Zenith Z-150 Restoration

Disassembly, cleaning, and minor restoration of a Zenith "Eazy PC" keyboard

First Impressions

I recently got this Zenith Z-150 off a friend online. He was unable to get it working with his Soarer’s converter so I figured I would give it a shot. If it didn’t work out, I could always just harvest the nice green Alps switches (linear and smooth).

Zenith Z-150 Keyboard

When I got the board it was in pretty good shape. The only issue that I found was that the plastic screw holder pieces (that keep the plate/PCB in place) had broken off. This is a problem that I hear is very common with this particular keyboard. The assembly of this thing is a bit strange in that the plate/PCB are secured to the top cover instead of the back.

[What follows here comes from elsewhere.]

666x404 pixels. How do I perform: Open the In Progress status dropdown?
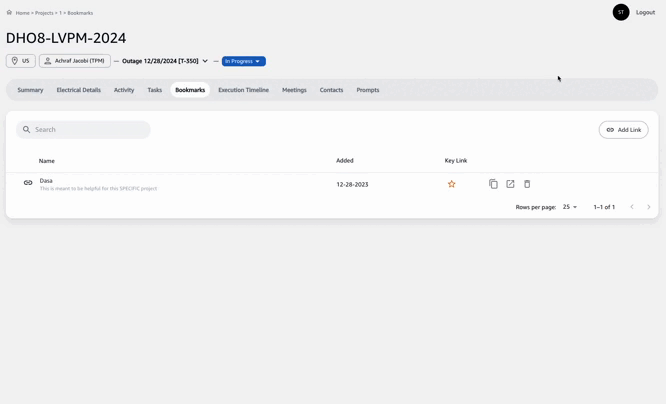(243, 61)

The keys felt a little rough on this out of the box so I knew I wanted to clean the switches. I really didn’t want to desolder the whole board so I decided to disassemble the switches in place.

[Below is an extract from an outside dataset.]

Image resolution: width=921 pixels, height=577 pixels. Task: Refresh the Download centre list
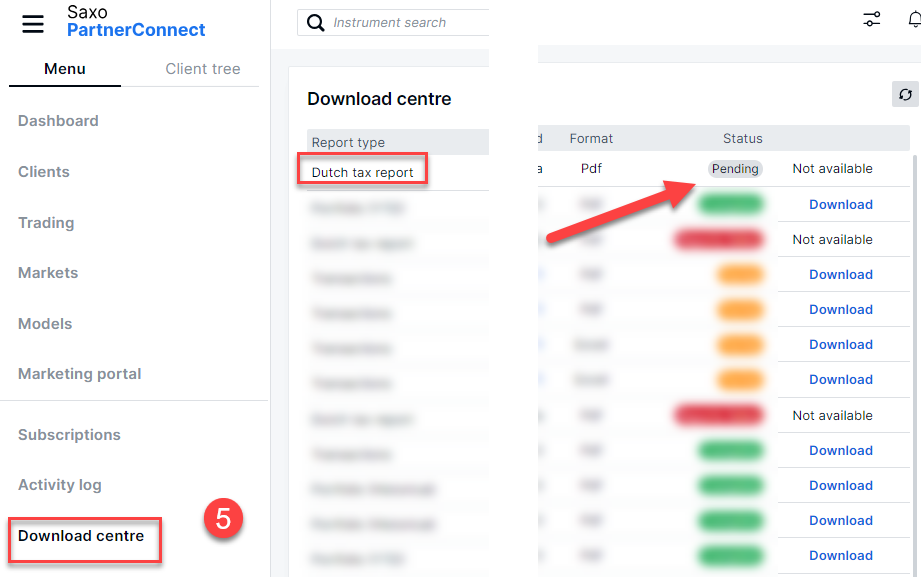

You can do this fairly easily by inserting a plastic shim on the sides where both tabs are. Then you pull up on the top housing and sort of wiggle the switch until it’s open. This gives you:

  • The top housing
  • The spring
  • The slider
  • The click leaf (no click leaf in this case)

Alps Switch Disassembly

Obviously since the switch is still soldered in place you do not get the switch plate nor the bottom housing since these are still secured to the board.

The lock switches had attached LEDs so I did have to desolder these switches from the board in order to clean them.

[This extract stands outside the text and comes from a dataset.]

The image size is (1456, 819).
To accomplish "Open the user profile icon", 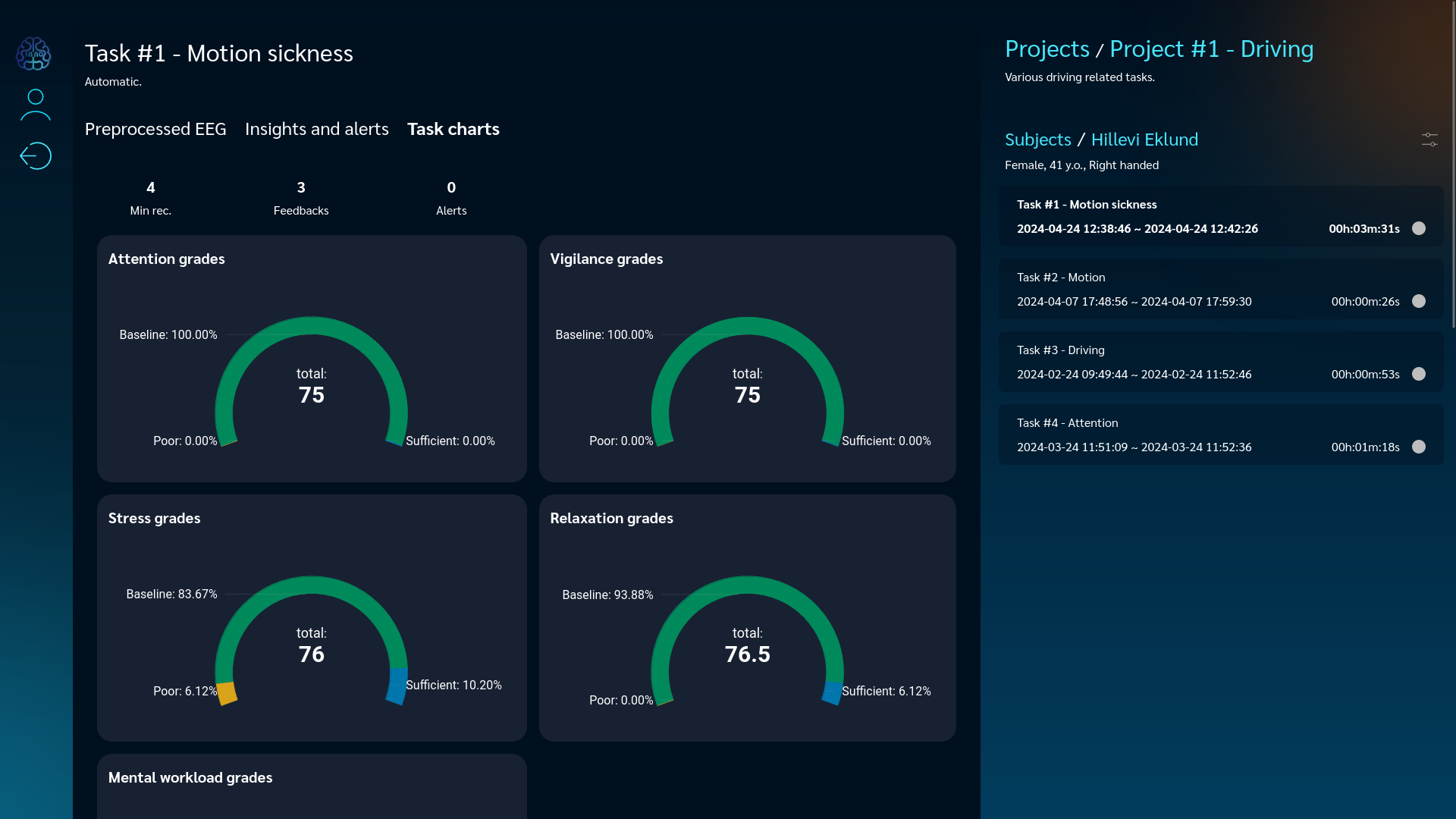I will [x=35, y=105].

I ran each of the switch pieces through the ultra-sonic cleaner to clear out all of the dust and get them feeling smooth again.

Next I moved on to the PCB/plate assembly. This was also a bit dusty but I can’t exactly put it in the ultrasonic cleaner. In the past I have tried cleaning these things using rubbing alcohol and q-tips but that is a super tedious process that isn’t really worth it. This time I stuck with just blowing the whole thing out using compressed air.

I recently picked up a new little gizmo. I have previously been buying cans of compressed air (which are not cheap and don’t last very long). I finally decided to buy an electronic “air duster thing” and I’m really happy I did. It was about $50 and works fantastically. It’s still worth it to have a regular can of air on hand for tiny stuff but the this electric one is pretty awesome.

Dust Blower


The green Alps switches are linear and are supposed to be nice and smooth. I have tried a few different lubricants on switches in the past but I do not really have experience with dry lubricants. Dry lube is recommended for Alps switches since they are very susceptible to dust. Wet lubricants attract dust and cause the switch to feel scratchy in the longrun.

I tried my hand with a product that I’ve seen recommended for this purpose in the past: DuPont Teflon Non-Stick Dry-Film Lubricant. Supposedly any dry lubricant with PTFE should do the trick. I didn’t have a very artful way of applying the spray lubricant. Basically, I just put all of the sliders in a bowl, gave them a few sprays, shook them around, and repeated that a couple of times. After I felt everything was evenly coated, I spread them out on a piece of tin foil to dry. When the lube dries it leaves a light white film. So you can kind of tell how evenly you’ve sprayed things.

Alps Sliders


When I was ready to put it all back together, I started by reassembling all of the switches that I had removed. The main ones went right back into place. I find it’s easiest to assemble things inside the top of the switch housing, then hold the PCB upside-down to slide it into place. Here’s a video of this process.

I lost the springs for the three lock keys so I decided to put some aftermarket springs to use. I recently picked up a whole bunch of SPRiT Alps replacement springs to make a bunch of switch testers. I used the heaviest (125cN) springs for these three lock keys in order to give them a bit of a different feel.

SPRiT Springs

Then I tried to address the broken screw holes. I’m not an expert in plastics and barely know what I’m doing half the time so I improvised the best I could. I built up some new screw holes with hot glue and then held those screws in place with even more hot glue. I like hot glue because it works fairly well and it’s not permanent.

Hot Glue

Finally I used some shelf liner foam stuff on the bottom of the case to try to reduce sound and vibration. It’s a really thin sheet of foam and I’m holding it in place with more hot glue.

Final Thoughts

I’m not really crazy about this keyboard. I like all of the individual pieces; I like green Alps, I like sturdy cases, I like lots of metal. But for some reason it just doesn’t come together in an awesome way.

It also has a horrible clicker that I don’t know how to turn off. Man this thing is annoying!